Une meilleure anticipation possible

Or, ce décret intervient « sans qu’il ne soit corrélé à aucun seuil chiffré, déplore Mircea Sofonea. Les indicateurs sont certes à la baisse, mais la décision politique n’est pas prise sur des critères objectifs définis en amont. Ce qui la rend moins lisible et la fait relever davantage de la communication politique que d’une politique claire de santé publique. Y a-t-il une clause de revoyure ? Le gouvernement se réserve-t-il la possibilité de remettre en place ces mesures en cas de reprise épidémique ? On verra à l’automne avec le retour des virus respiratoires. Mais compte tenu de la circulation et de l’émergence de sous-variants du Covid-19, une meilleure anticipation aurait été possible : A partir de quels seuils remet-on en place ces efforts ? Quand va-t-on réellement agir sur la purification de l’air intérieur, un enjeu fondamental ? Ou améliorer la pédagogie sur les gestes barrières ? »

Face à ces inconnues, et avec une campagne de rappel de vaccination anti-Covid qui patine, Santé publique France insiste sur la conduite à tenir pour garder le virus à distance. « L’adhésion aux gestes barrières, dont le port du masque (en présence de personnes vulnérables, en cas de promiscuité dans les espaces fermés comme les transports en commun), demeure nécessaire et doit être accentuée pour préserver également le système de soin, prescrit l’agence sanitaire.
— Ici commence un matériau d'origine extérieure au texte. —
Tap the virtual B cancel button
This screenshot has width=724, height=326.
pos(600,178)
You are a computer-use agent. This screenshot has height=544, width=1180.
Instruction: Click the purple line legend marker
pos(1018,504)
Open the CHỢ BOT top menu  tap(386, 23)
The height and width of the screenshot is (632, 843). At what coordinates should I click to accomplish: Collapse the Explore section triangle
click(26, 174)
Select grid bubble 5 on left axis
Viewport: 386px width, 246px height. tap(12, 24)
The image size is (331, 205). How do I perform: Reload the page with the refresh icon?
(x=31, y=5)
Le suivi des autres mesures reste essentiel : isolement en cas de test positif ou de symptôme, lavage des mains et aération des lieux clos ». Un isolement qui, on l’a vu, ne sera plus obligatoire.

Un suivi épidémique plus difficile

Et avec la fin du contact tracing, des arrêts de travail dérogatoires et de la déclaration systématique des cas positifs dans la base SI-DEP, « le taux de dépistage va être en chute libre, prévient Mircea Sofonea. En pratique, le suivi épidémiologique va être beaucoup difficile à assurer, avec des données de moins bonne qualité puisque l’on n’aura plus un échantillonnage représentatif. Et que dans le même temps, il n’y a pas de moyens supplémentaires alloués au développement des travaux de modélisation. Donc là, on est un peu en train de casser le thermomètre ».
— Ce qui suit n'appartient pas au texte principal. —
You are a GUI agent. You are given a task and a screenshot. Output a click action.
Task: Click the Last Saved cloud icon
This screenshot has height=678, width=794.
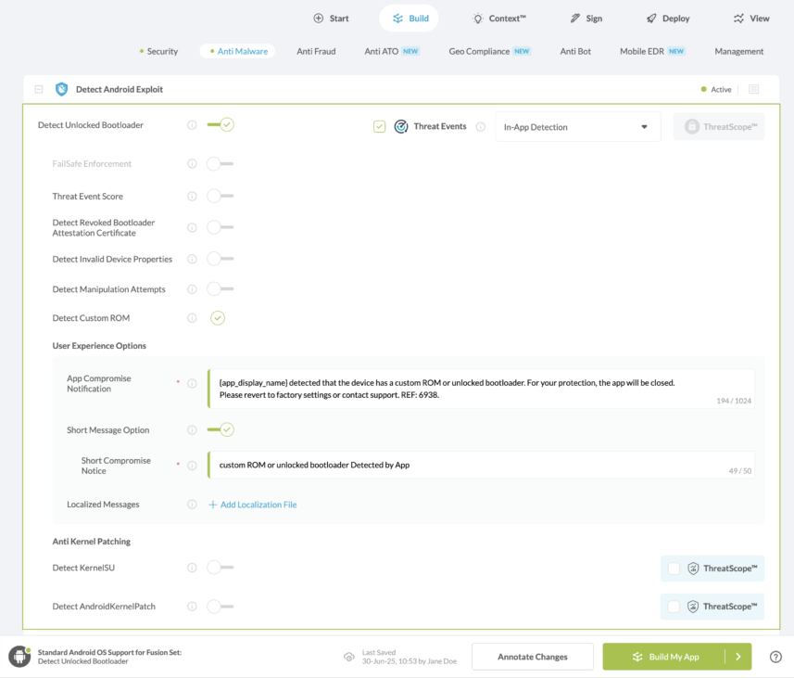[349, 657]

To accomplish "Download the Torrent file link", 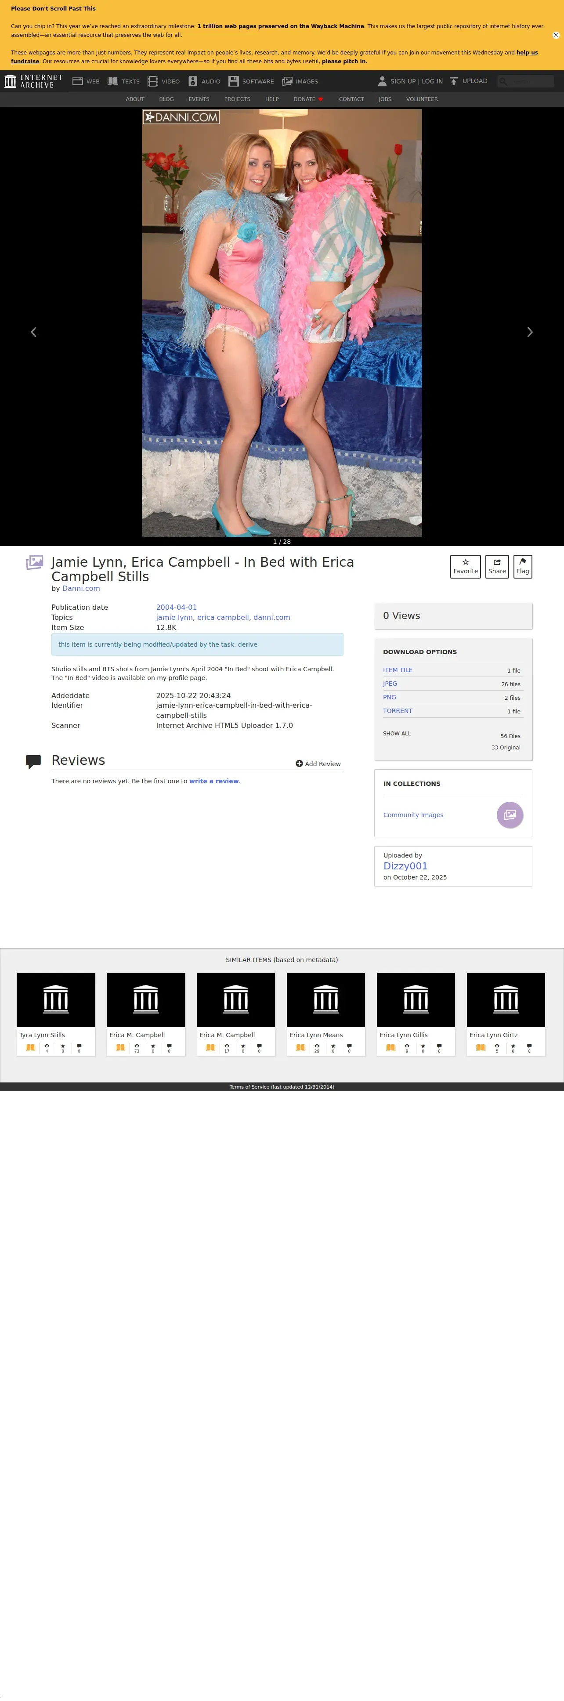I will pos(398,711).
De son côté, le gouvernement s’en remet à la responsabilité de chacun et rappelle que malgré la fin de ces mesures, « il reste fortement recommandé aux personnes testées positives, ainsi qu’aux personnes ayant été exposées à une personne contagieuse et susceptibles de développer la maladie, de respecter les gestes d’hygiène, de se faire tester et d’éviter le contact avec les personnes fragiles ».